#### To do:
For each line of the data below that contains "accomplish", return that line.

#### Data for review:
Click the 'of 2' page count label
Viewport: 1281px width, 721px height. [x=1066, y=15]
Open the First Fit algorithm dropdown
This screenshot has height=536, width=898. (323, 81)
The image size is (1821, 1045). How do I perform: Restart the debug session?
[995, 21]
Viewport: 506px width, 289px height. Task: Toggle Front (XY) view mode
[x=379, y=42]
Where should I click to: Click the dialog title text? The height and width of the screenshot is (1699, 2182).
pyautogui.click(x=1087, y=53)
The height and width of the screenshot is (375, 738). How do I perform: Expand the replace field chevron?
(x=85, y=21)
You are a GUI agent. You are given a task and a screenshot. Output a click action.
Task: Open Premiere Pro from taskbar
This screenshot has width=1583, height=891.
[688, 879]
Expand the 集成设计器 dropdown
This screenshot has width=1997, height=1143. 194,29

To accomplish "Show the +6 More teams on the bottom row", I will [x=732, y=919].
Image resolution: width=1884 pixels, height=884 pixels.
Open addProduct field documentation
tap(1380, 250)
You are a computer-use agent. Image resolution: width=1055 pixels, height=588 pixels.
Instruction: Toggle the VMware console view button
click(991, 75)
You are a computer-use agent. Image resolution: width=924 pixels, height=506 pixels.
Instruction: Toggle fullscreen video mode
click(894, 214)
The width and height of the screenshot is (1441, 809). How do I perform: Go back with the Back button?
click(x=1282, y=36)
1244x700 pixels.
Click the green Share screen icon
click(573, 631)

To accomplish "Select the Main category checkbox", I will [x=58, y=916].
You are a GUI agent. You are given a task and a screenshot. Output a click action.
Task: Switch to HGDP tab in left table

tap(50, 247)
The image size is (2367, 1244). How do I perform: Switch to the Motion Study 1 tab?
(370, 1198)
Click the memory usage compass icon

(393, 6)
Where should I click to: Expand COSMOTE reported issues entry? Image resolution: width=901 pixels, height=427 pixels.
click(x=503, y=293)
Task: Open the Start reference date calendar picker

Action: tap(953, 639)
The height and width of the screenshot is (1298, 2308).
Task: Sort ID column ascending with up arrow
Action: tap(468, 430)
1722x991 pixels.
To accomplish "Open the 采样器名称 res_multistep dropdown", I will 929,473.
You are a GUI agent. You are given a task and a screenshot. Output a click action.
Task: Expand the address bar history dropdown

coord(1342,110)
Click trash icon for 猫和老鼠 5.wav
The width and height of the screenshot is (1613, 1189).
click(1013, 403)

#### Written answer:
To accomplish "Show the +6 More teams on the bottom row", I will [x=732, y=919].
To accomplish "Select the Main category checkbox", I will [x=58, y=916].
To accomplish "Open the 采样器名称 res_multistep dropdown", I will 929,473.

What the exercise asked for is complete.